Both work great. I prefer to be in a tree but some prefer ground blinds. To me it comes down to pressure. I hunt a very high pressure area and state. Ground blinds will work but the deer need time to get used to them. Even then they can be hard to fool. It's nice to have a ground blind for bad weather as well.
Ive never taken a deer from a ground blind the day I set it up. Ive taken plenty of deer from tree stands the day Ive hung them.
I never miss, my arrows always hit something
FBSA STAFF GRILLER
I know that some of the places that I hunt there may not be a tree suitable for a stand. To me that's when a blind comes in handy. One spot that I have found this year has no trees that are over 3" in diameter. But there is a great funnel there as well as a good fence crossing. I will set my blind there and brush it in real good and only hunt it when the wind is right. And like jdawg said it will be nice when the weather gets bad. My opinion is if you can use a treestand safely in your area then do it. You'll just have to try what works best for you and your area that you hunt. And welcome to the archery world.
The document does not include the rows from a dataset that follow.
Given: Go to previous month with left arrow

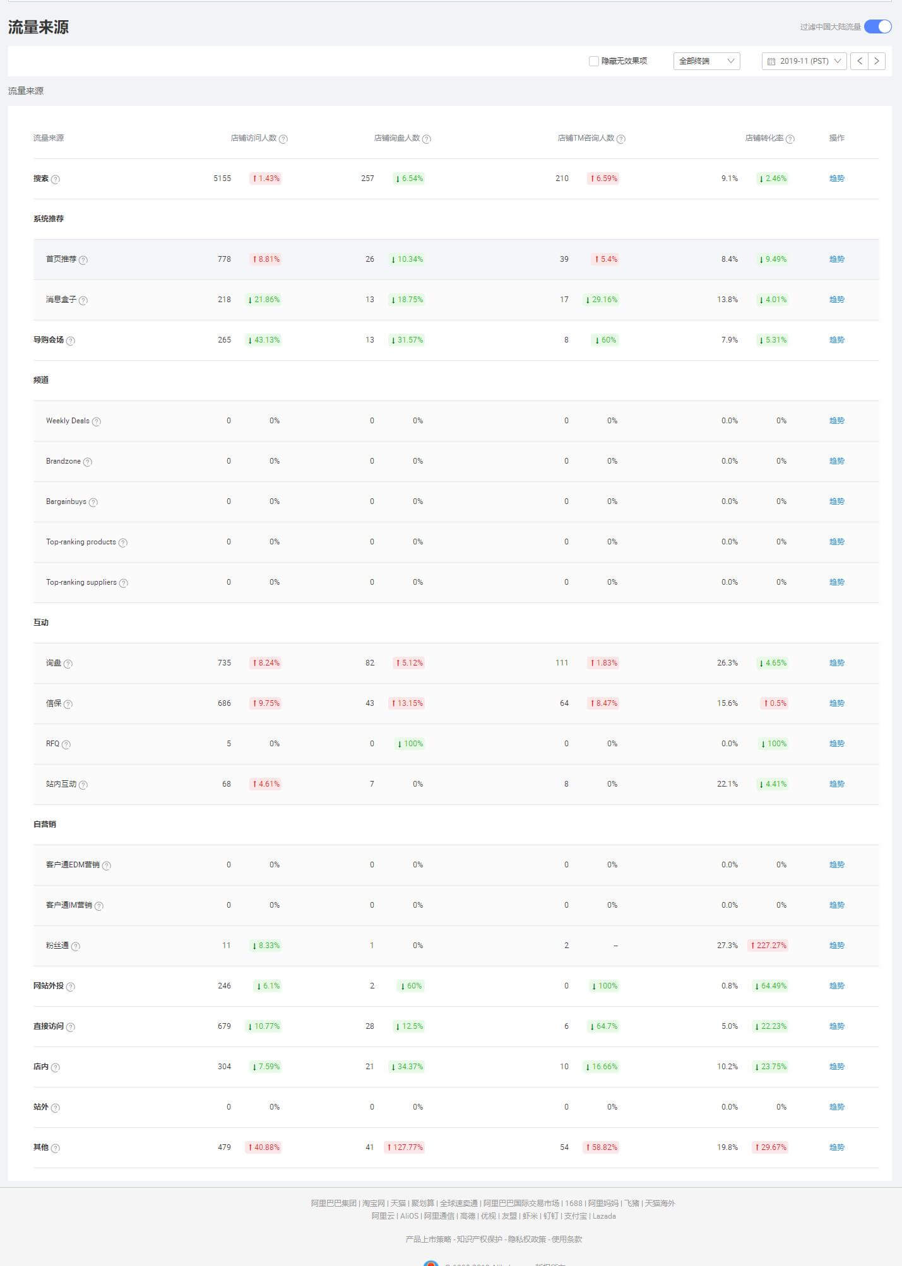Looking at the screenshot, I should [860, 61].
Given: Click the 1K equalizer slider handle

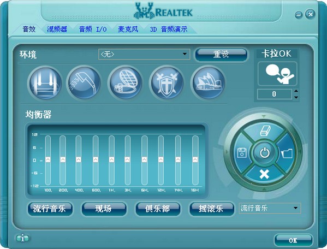Looking at the screenshot, I should pyautogui.click(x=111, y=159).
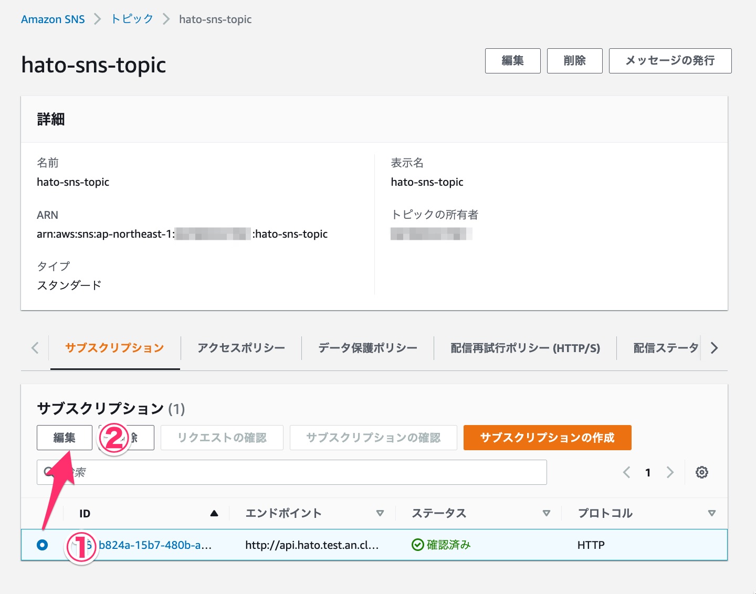Open the プロトコル column filter dropdown
The height and width of the screenshot is (594, 756).
[x=712, y=513]
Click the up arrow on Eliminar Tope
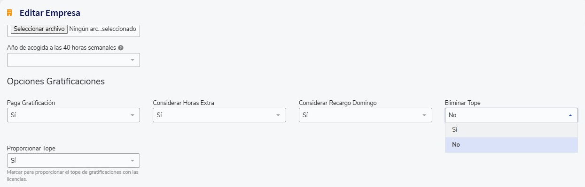Image resolution: width=585 pixels, height=187 pixels. pos(570,115)
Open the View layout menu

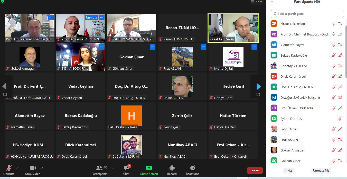click(256, 1)
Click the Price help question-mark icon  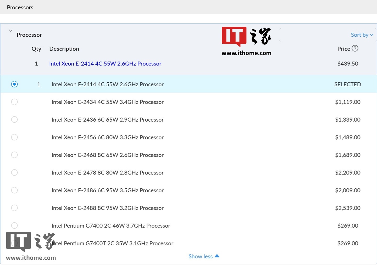355,48
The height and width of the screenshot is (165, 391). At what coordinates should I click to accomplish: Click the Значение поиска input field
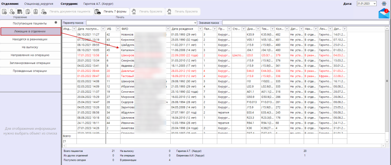click(305, 23)
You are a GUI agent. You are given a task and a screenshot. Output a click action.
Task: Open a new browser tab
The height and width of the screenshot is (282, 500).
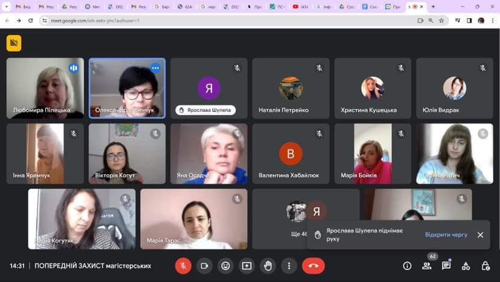point(433,7)
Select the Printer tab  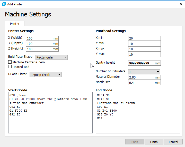pos(15,24)
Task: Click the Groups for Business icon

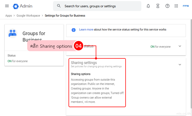Action: point(13,33)
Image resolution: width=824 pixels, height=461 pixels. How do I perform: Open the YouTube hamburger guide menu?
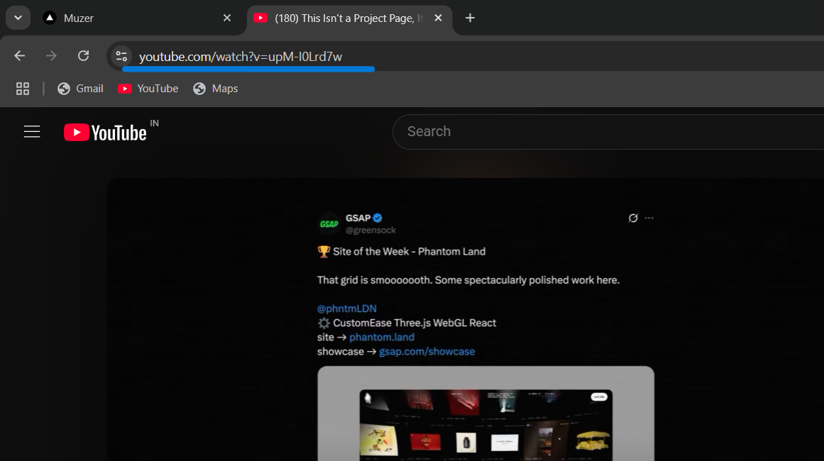coord(32,132)
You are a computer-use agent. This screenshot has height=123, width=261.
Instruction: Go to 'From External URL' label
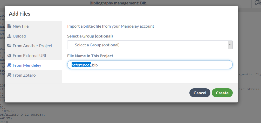tap(30, 56)
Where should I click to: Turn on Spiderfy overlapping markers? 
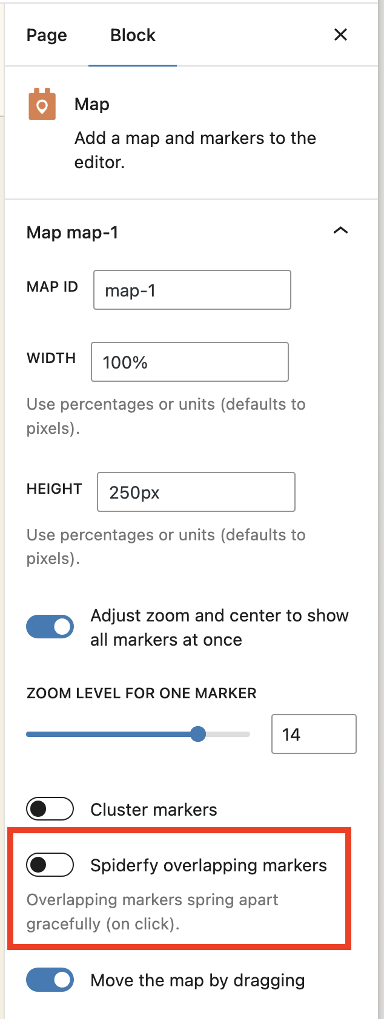(x=50, y=865)
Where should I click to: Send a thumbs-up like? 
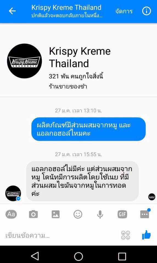tap(146, 235)
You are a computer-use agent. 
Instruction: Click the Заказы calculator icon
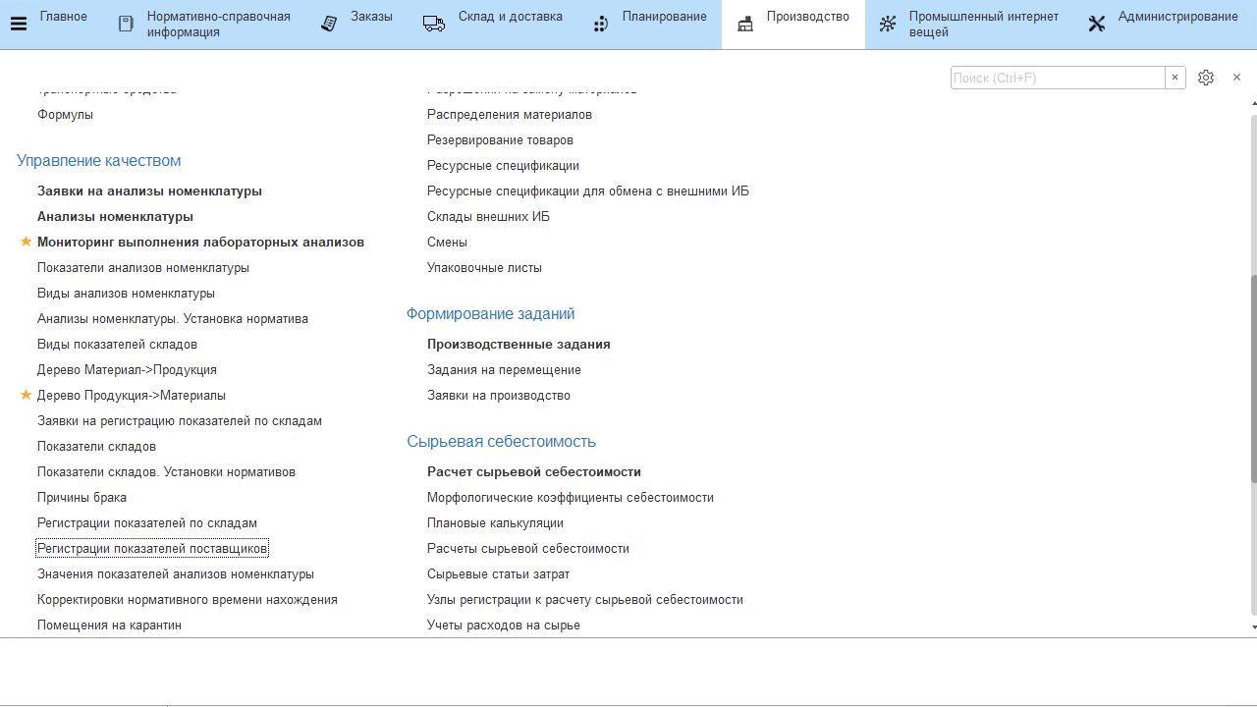pos(330,25)

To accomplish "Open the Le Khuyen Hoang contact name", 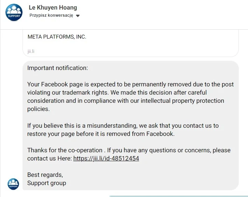I will coord(53,8).
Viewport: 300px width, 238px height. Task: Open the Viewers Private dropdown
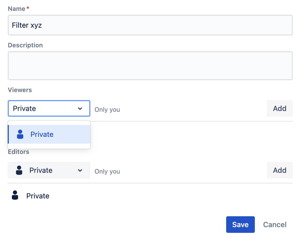pyautogui.click(x=44, y=108)
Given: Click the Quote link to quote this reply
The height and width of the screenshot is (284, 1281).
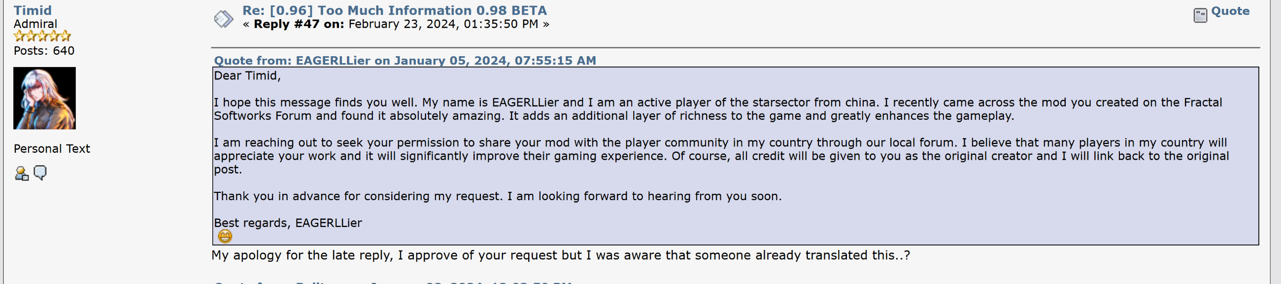Looking at the screenshot, I should [x=1230, y=11].
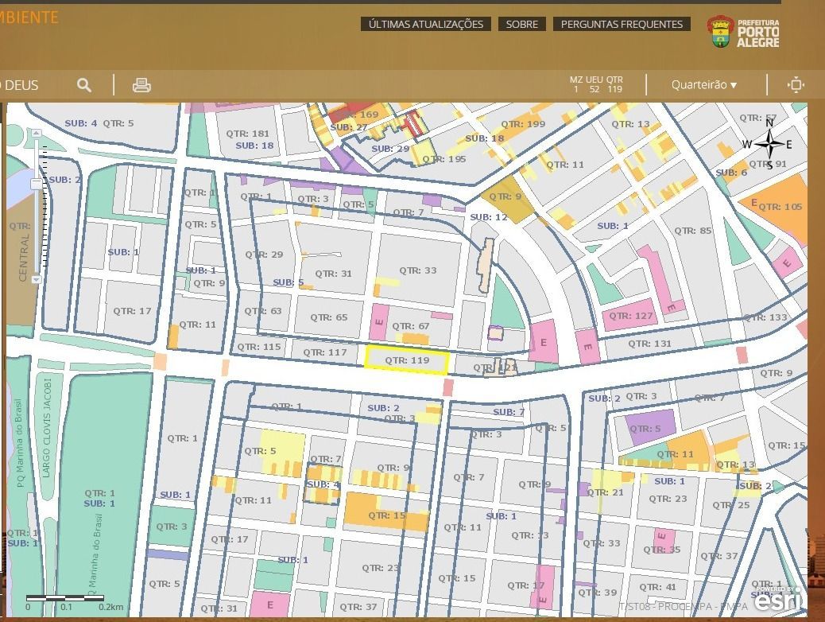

ive hunted out of both for the last few years, and I have taken just as many deer out of the ground blind, and I did in a stand. The woods myself and my dad hunt, are public, high pressure land also. The only thing I have noticed is that deer tend to be a bit more cautious when they see a blur on the ground where your hunting from.
For example, I had a doe and her little one come into my area last winter, now mind you I had nothing in front of me, I was just tucked up in front of a tree with my coveralls on, sitting in a fold up chair. She knew I was there, but still came in anyways..It took her probably 10 minutes to come in and feed, but it just goes to show you that you dont always need a blind
Welcome to New Jersey..Home of where the weak are killed and eaten
If the situation allows either, I'd opt for a treestand. As Dan said, scent is elevated. I'm not against a blind mind you, I like to ground hunt also. But if you have a good tree, downwind just in case, thats about the best you can do IMO.
I'm a treestand guy when I'm not in my Ambush Saddle; elevated hunting from a climbing harness type sling. Check out Trophyline's web page if you want to see one. They're not for everybody. In heavilly hunted areas like Michigan, I like to be at least 25" high and 30' is better. This gets me out of the deer's peripheral vision. Keep in mind what trees will be bare later in the season. I like one with large limbs or a large crotch, if it will be bare later. Conifer's and Oak's hold their cover through our bow season. John Eberhart has lots of great tipps. See, www Deer-John. net for more info. Enjoy!